1892 г. Декабря 12. Москва.

 

Вчера писал вам после 6 писем и усталый. Кое что не досказал.

1) Читать вслух вашу статью начали со 2-й главы и дочли до 4-й главы включительно. Я сейчас еще раз перечел и дочел то, чего не читал. Статья очень, очень хороша. Но последняя глава о том духовном орудии, к[оторое] выработается в человечестве, мне не нравится. Надо более ясные и твердые доводы. И такие есть: то, что взаимное отношение животных, истребляющих друг друга, защищает и людей, и другие животные от уничтожения; и то, что доброта есть свойственное человеку орудие защиты, как издаваемый запах или быстрые ноги других животных. Мысль же о духовных неизвестных, но чаемых нами в будущем орудиях, мож[ет] б[ыть] высказана, какъ дополнение, но не как основной довод. Основное все хорошо. Что делать с рукописью?

 

Л. Т.

 

На обороте: Воронежской губ. Россоша

В. Г. Черткову.

 

 

Публикуется впервые. Написано на бланке закрытого письма (секретка). На подлиннике надпись черным карандашом рукой Черткова: "М. 13 Дек. 92 N 321". Число 321 зачеркнуто и написано 322. Почтовые штемпели: "Москва 12 дек. 1892", "Москва 13 дек. 1892", "почт.-тел. контора Россошь 15 декабря 1892г.". Датируется днем первого почтового штемпеля отправления.
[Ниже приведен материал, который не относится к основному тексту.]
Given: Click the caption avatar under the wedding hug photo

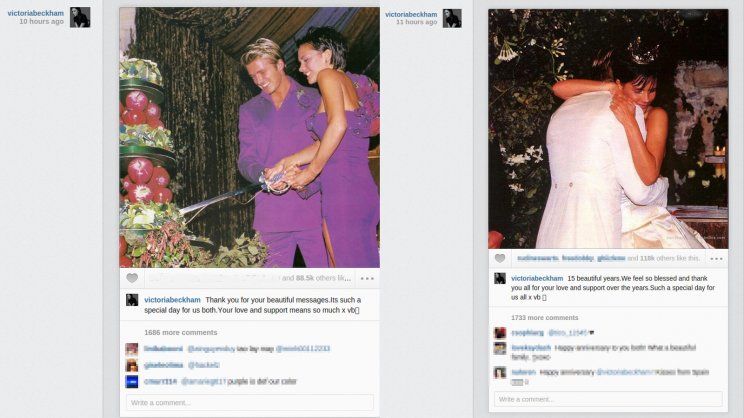Looking at the screenshot, I should click(500, 279).
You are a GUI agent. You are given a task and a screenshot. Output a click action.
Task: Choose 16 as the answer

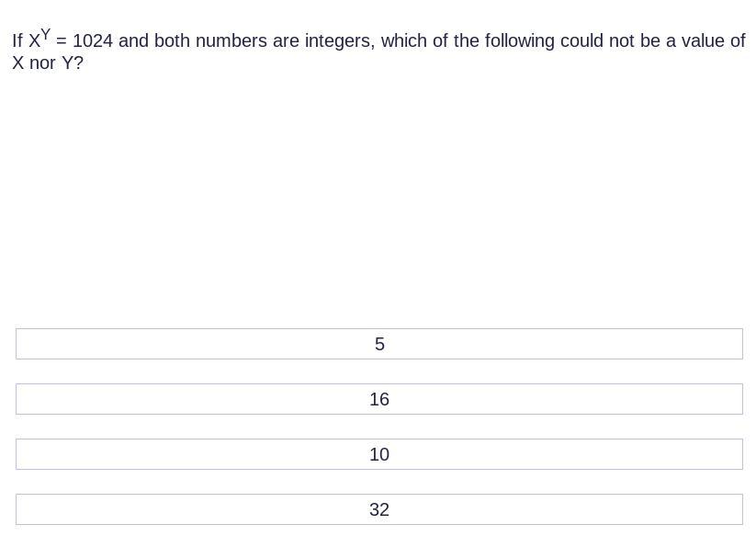(x=379, y=399)
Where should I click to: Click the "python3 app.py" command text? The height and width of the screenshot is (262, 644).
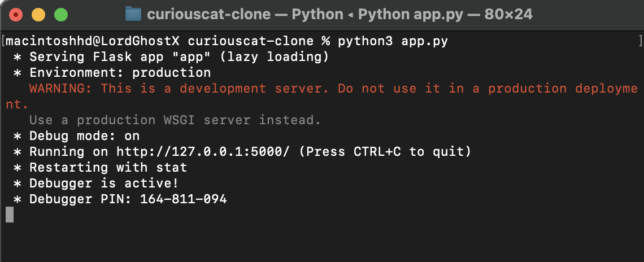tap(393, 41)
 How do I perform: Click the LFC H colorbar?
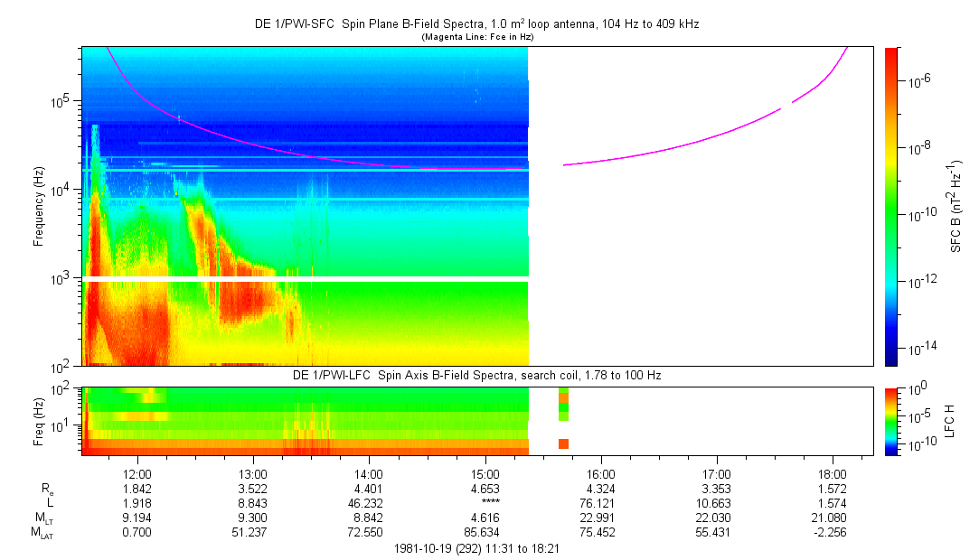pyautogui.click(x=890, y=420)
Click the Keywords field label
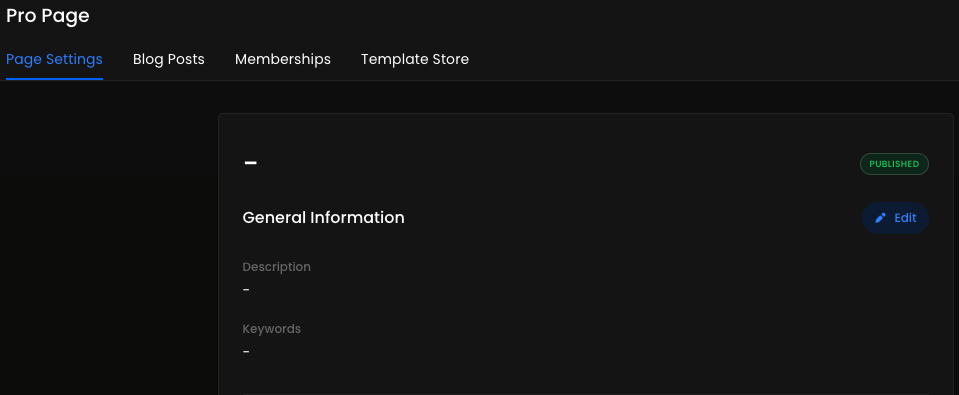Screen dimensions: 959x395 [272, 329]
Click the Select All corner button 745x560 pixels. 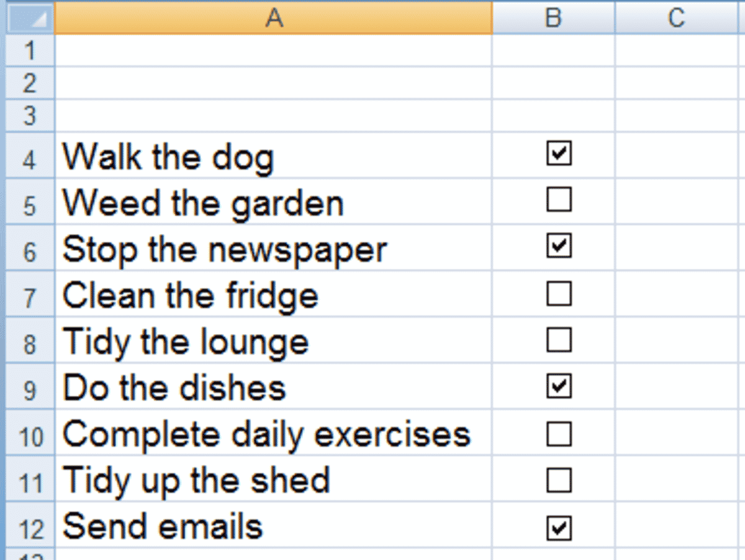point(29,17)
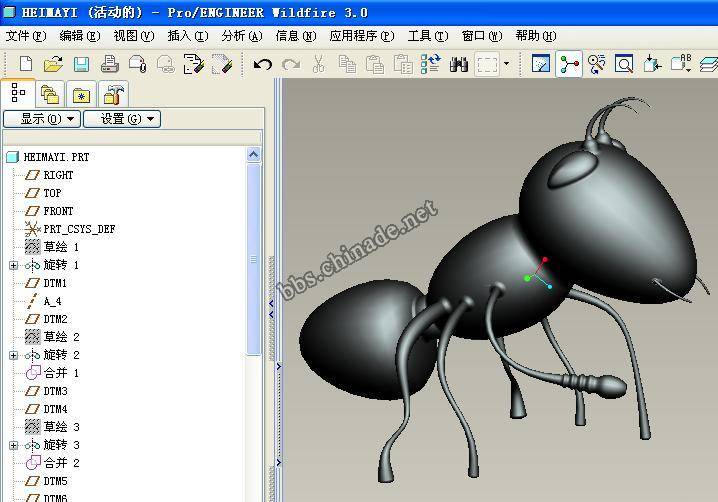
Task: Click the binoculars Find icon
Action: click(x=459, y=65)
Продолжение предшествовавшего письма Черткову от 11 декабря о его статье "Не убий".

 

 

* 328.

 

1892 г. Декабря 26. Москва.

 

Вчера получилъ ваше письмо, милый друг, и спешу вам ответить. Меблирован[ные] комнаты, кажется, ближайшие на Смолен[ском] рынке. Впрочем я еще посмотрю. У нас постоянно приежают, но расположение жены вас принять существует, и пот[ому] призжайте к нам, найдете место.

Вчера неожиданно прихал Лева. Его выпустили из военной службы после 1 Ґ мес[яцев]. Не могу объяснить себе, почему. Под предлогом слабости его. (1)

(2) Аполлова тетрадь у меня. Очень интересна и хороша "Исповедь", "Христос" и "Ради Христа". (3) Увидимся, чему очень рад, равно и Емельяну, еще поговорим. (4)

Очень радуюсь вас всех видеть.

Никак не пойму, чего вы не понимаете. (5) И мне это очень жаль. То, что я говорю, мне так ясно, как то, что я вижу совершающимся, не переставая, перед глазами, и не могу не сказать того, что я вижу и все видят, и не могу не удивляться, что вы не видите. Вы что-то другое тут думаете.